Do you miss family dinners? I did. How a cheesy email turned things around.
Even though we’re in the midst of a pandemic and life has really slowed down, I thought we’d be sitting around the dinner table regularly. But we’re not.
Moms of younger kids - the kids that (pre-Covid) had hockey practice or music lessons or math tutoring or clubs at school in the evenings - were you missing having family meals together?
Moms of older kids - like the driving, adult-ish kind of kids that live at home (but should be living on campus or travelling or doing the things they’d been hoping to do this year) - do you miss family dinners? Because although they may be living at home it doesn’t mean you’re sitting around the table together.
And, us moms and dads, we're also busy and miss meals too. We're working, volunteering, helping out aging parents, driving kids around.
It's not that we don't want to have dinner together. It's just that as the kids got older and more independent and started making their own schedules and then one turned vegetarian and one hasn't eaten dairy or gluten or eggs for years, family dinners still happened but they were becoming more complicated and less frequent. We all like each other which can be argued to be more important than loving each other. Loving each other is expected. Liking each other is a bonus. Hanging out together regularly helps to solidify those sibling relationships.
Anyway, I got sick of it. I would make a meal and as I was about call everyone down to eat, one of the kids would fly past me out the door as their buddy pulled into the driveway, one would be right in the middle of recording a podcast and I'd have forgotten that one was studying late at the library (hmmm, might be a reflection of my organization or cooking skills...). I don’t cook a big meal every night, don’t get the wrong idea. I just love hanging out at the table together, even if it’s with leftovers. Truth be told, I’d hire a chef if we were unlimitedly wealthy. That would be dreamy. But back to reality and my leftovers and no kids at the table…
I decided that it was time for a serious intervention if I was ever going to get the fam around the table consistently again. So I wrote my family an email. Yes, sometimes you have to stoop to those lowest of lows and go against all the advice you’ve given your kids about how face-to-face is always better than an email or text.
Here’s what it looked like:
Can you hear the kids groan? Can you see the eyes rolling? And ok, I didn’t push Tony out but whatever…
It doesn’t matter what they do before 6:00 or after 8:00 on a Wednesday evening as long as I have them for those 2 hours. And each of them is taking a turn cooking a full meal that night - main, sides and dessert (we never have dessert). It doesn’t have to be fancy but they’re in charge of the whole shebang. I've even told them that they can have a theme for their table setting - LOL - they used to love doing that when they were little. Maybe I'll be surprised by one of these nights.
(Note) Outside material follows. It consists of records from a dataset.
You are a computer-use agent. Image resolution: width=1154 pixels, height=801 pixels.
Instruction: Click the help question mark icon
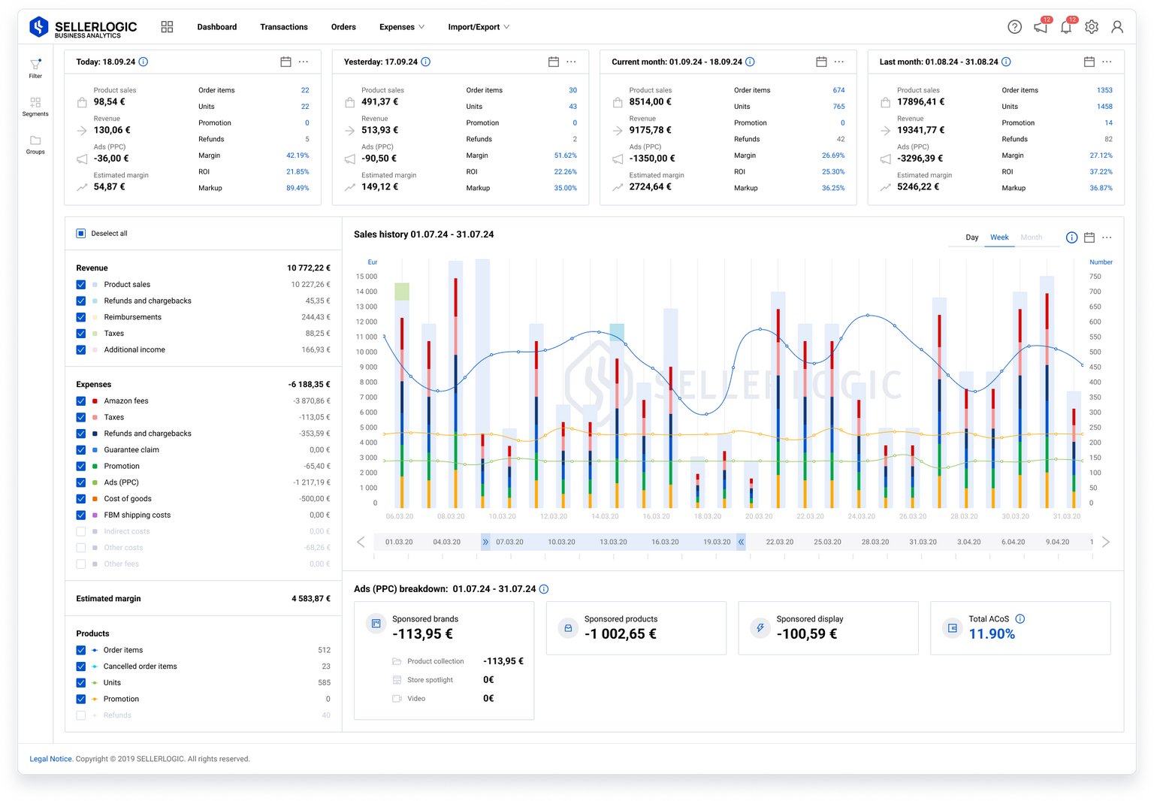pyautogui.click(x=1015, y=26)
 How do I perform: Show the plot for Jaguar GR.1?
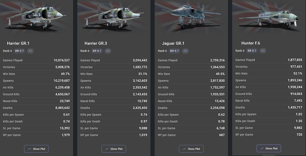[x=191, y=149]
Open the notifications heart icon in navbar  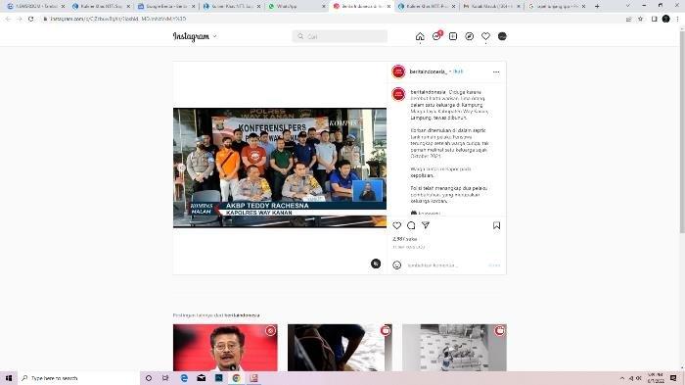click(x=485, y=36)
Turns out 'Wacky Wednesdays' (the cringe-worthy subject line of the email above) was one of my winner ideas! This has honestly become a favourite night of the week for all of us. I wouldn’t have pushed my luck by suggesting a board game that very first night but now they're pulling out the games and we’re lingering at the table way past 8:00 most Wednesdays. Hallelujah! Tony's even made crazy conversation starters (the cheesier the better).
This isn't just an idea for families with older kids. Once the world gets back to after-school swimming lessons, soccer practice and violin recitals with your younger ones, try to schedule one of these dinners every week. Make it an event and watch it take on a life of its own.
Here are the lessons I learned and, as per usual, they don't just apply to eating together:
Give reasonable expectations. Setting a time limit was exactly what makes this whole idea do-able. No one could deny that 2 hours was an unreasonable amount of time to fork up. And now we're often hanging out together much longer. But I'm not expecting them to stay longer. They can totally leave at 8:00.
I had to instigate. This was not going to just happen on its own. I had to make it happen but once I followed through and forced them into it (LOL) everyone wanted to keep it up.
Write it down. Writing something out (in this case in an email) instead of leaving it out there as an idea floating in space helped to make it happen. It became an appointment on the calendar instead of just a suggestion.
Go ahead, be cheesy. Isn't that what they expect from you anyway? Google 'family night' images to find the perfect graphic for your email.
I was telling some girlfriends (who are the moms of some of my kids' friends) about our Wednesdays and they may try to do the same thing with their families on the same night. Cheesy-ness bringing families together all over the place!!! I love it.
Of course, things are always changing, especially these days, and the kids won't be living at home forever. But for as long as possible I'm ok to force family dinners. Wacky Wednesdays for the win!